Arguably it is fairer because you are paying for the amount of
water that you discharge from your premises. I do not know whether
there is anything else, Alex, on specific policy measures that
might be worth mentioning?
Mr Nickson: I would just reiterate
that I think we do have some problems in the fact that water is
too cheap and drainage is something we do not particularly want
to talk about until it is in our front room and then we just want
it gone, and the fact that there is no real driver for people
to adapt, there is no immediate financial incentive. As we have
seen from all too frequent flood incidences, even when people
are flooded they are selectively oblivious to the fact that it
might happen to them again and take some false comfort in the
fact that a once in a 100 year event having now happened they
are good for another 99 years. Even when we look at Carlisle,
the number of people who signed up to the EA Flood Warning Direct,
which is a free service providing warning, that barely rose after
the flood event even though no major flood defences had been installed
and nothing had really changed. People are particularly obdurate
with regard to wanting to accept the risk that they face. As you
eloquently put, if on mitigation where they are going to save
money immediately we cannot persuade them then it is a really
tough sell on adaptation. Some of the levers we could investigate
are things like water companies, as Isabel said, being required
to push water efficiency rather than sell water as cheaply as
possible. We need to look at the insurance industry being a key
player in helping us adapt because at the moment it is not really
in their interest, the premiums do not differentiate against the
risk. Also, when you are flooded or have to make a claim you get
a like-for-like replacement and basically reinstate exactly what
was affected last time rather than adding to some cumulative resilience
measures. I think the insurance industry themselves need to start
to have this discussion about when we are tied to an annual premium
how they can encourage resilience measures as an industry so they
collectively win rather than pricing it differently.

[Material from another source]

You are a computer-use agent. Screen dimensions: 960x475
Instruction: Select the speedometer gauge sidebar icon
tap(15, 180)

Q139 Jo Swinson: You have made a
very good case for not just looking at it in silos of energy efficiency
or water efficiency but doing it together and, good news as it
sounds, the London-wide programme is more integrated in that sense
although I am not sure if it involves resilience as well as water
and energy efficiency. What do you think the barriers are to addressing
this in that kind of integrated way?
Ms Dedring: At all levels of government
these issues are handled by different departments. It is just
an organisational culture issue, is it not, so they are not used
to working together and, therefore, with the funding streams attached
to that. Not to come on to air quality but we have got that issue
there too where you have got the DfT dealing with issues around
transport emissions and Defra talking to each other but it is
not really a single integrated whole in that same way, and I am
sure the same accusation can be made of the GLA. I think at an
institutional level that is the biggest barrier I can see. Trying
to go into somebody's home every three months to do something
else is not realistic. We might succeed in getting them from level
23 on their priority list to 21, but you are never going to make
these issues number one for the vast majority of the population.

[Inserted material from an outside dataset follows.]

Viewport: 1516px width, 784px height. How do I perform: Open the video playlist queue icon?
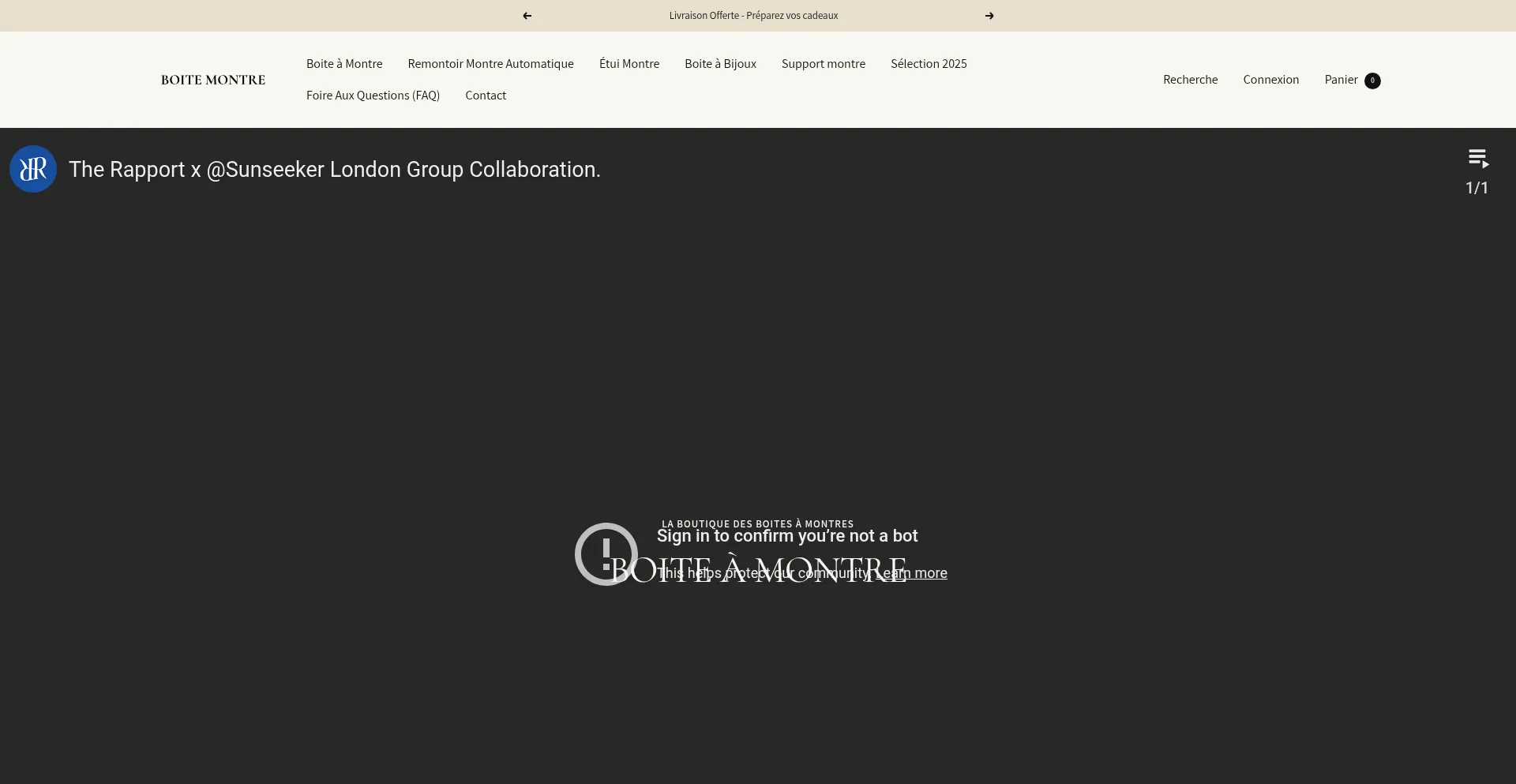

I wish they were, and I wish everybody thought what I think, but
unfortunately all market research shows on green issues that,
quite interestingly, you always have the 20% who are quite passionate
and want to do something, 60% do not really care unless it is
super easy and 20% who are going to drive their SUVs just to annoy
you, kind of thing. The issue is how we get at that 60%. For me,
speaking a language of encouragement is not going to work, it
literally has to be so easy and that means bolting as much together
as possible. The homes programme already includes things like
smoke alarms and benefits checks because that is a way to incentivise
the local authorities to participate and it is a cheaper way of
delivering those kinds of things to deliver them once. We would
love to bolt other things onto that as well on the adaptation
side because it is not comprehensive on that front. Again, there
is a lack of funding and lack of partners. At least with the energy
stuff you can talk to the energy companiesgood luck, but
at least they are therebut on the adaptation side there
is not really that same obvious set of interlocutors to speak
to.
Q140 Jo Swinson: Just following on
from that, what do you think Government needs to do? Does Government
accept that doing it in that kind of integrated way is the best
way forward and, if so, what should they be doing that they are
not to make that easier for you to implement?
Mr Nickson: I think the first
thing is making sure that wherever they are pushing energy efficiency
they are pushing water efficiency too because at the moment the
CERT and the HESP,[2]
replacement of CERT, currently only focus on energy efficiency.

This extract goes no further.